Github Designing Data-intensive Applications Site

Second, and more radically, GitHub implemented (horizontal partitioning) using a custom middleware layer called gh-ost (GitHub Online Schema Transfers) and later, their Vitess-inspired system. They split the massive issues and pull_requests tables by repository ID. This meant that data for a single repository always lived on one shard. This is a thoughtful choice: most queries (e.g., “list all issues in this repo”) are naturally local to a shard, avoiding costly distributed joins. The downside, as Kleppmann warns, is the loss of cross-shard transactional guarantees. For example, moving an issue from one repository to another becomes a complex distributed transaction, something GitHub handles with asynchronous workflows and idempotent retries.

Data processing frameworks are used to transform and analyze data. Here are some common data processing frameworks: github designing data-intensive applications

This draft provides a comprehensive overview of designing data-intensive applications, covering key concepts, principles, and best practices.

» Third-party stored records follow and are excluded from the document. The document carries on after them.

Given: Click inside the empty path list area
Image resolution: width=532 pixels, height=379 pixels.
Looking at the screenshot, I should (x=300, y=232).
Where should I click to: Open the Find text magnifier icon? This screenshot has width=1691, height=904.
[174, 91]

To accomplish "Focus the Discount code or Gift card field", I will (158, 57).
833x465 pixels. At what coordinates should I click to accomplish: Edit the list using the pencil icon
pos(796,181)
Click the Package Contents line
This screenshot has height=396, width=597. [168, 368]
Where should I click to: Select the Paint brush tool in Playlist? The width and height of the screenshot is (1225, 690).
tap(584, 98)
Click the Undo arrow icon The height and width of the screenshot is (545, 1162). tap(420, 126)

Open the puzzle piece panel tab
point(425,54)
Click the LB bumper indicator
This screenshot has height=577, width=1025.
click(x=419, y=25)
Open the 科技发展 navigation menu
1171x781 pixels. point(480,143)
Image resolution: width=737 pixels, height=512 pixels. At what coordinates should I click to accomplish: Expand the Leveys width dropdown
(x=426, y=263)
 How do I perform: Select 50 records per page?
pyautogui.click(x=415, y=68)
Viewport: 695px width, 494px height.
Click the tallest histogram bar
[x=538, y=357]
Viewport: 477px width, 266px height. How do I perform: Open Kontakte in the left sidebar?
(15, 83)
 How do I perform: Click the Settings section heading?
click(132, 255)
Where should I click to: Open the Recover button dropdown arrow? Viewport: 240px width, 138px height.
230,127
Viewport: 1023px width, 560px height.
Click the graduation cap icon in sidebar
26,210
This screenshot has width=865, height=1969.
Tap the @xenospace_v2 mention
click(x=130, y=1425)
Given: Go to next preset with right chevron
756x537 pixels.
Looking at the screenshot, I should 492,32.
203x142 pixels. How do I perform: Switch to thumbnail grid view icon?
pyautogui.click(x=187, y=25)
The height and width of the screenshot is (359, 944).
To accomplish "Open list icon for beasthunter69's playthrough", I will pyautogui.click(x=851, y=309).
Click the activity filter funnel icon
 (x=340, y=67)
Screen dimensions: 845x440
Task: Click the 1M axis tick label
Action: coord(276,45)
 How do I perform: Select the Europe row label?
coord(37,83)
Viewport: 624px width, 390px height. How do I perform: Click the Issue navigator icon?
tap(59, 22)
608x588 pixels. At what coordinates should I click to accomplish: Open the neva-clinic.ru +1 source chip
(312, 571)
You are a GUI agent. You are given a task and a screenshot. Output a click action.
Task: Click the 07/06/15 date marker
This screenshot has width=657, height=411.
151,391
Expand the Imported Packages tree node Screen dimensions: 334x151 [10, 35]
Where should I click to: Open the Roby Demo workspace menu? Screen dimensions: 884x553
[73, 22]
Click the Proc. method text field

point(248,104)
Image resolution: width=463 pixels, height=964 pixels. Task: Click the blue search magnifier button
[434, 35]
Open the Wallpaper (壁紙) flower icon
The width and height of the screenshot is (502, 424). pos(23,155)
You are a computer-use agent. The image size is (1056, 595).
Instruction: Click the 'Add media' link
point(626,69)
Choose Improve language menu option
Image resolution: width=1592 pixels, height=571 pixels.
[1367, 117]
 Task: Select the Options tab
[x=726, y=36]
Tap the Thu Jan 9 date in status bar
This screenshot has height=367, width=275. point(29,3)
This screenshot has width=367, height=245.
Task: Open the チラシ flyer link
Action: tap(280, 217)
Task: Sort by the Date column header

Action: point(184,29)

It is inspired by Martin Kleppmann's book "Designing Data-Intensive Applications" and provides a detailed guide for software engineers and architects building scalable and fault-tolerant systems. This is a thoughtful choice: most queries (e

Search for Raft or Paxos implementations. The etcd repository is a fantastic place to see Raft in action, ensuring a distributed system maintains a single source of truth. Data processing frameworks are used to transform and

As GitHub's user base expanded, the company encountered issues with data retrieval and processing. The platform's search functionality, for instance, was slow and often returned incomplete results. The team struggled to keep up with the increasing demands on their databases, which led to performance degradation and timeouts.

In the modern software landscape, the challenge has shifted from limited computing power to the overwhelming volume, complexity, and velocity of data. Martin Kleppmann’s seminal book, Designing Data-Intensive Applications (DDIA), has become the "bible" for engineers navigating this shift.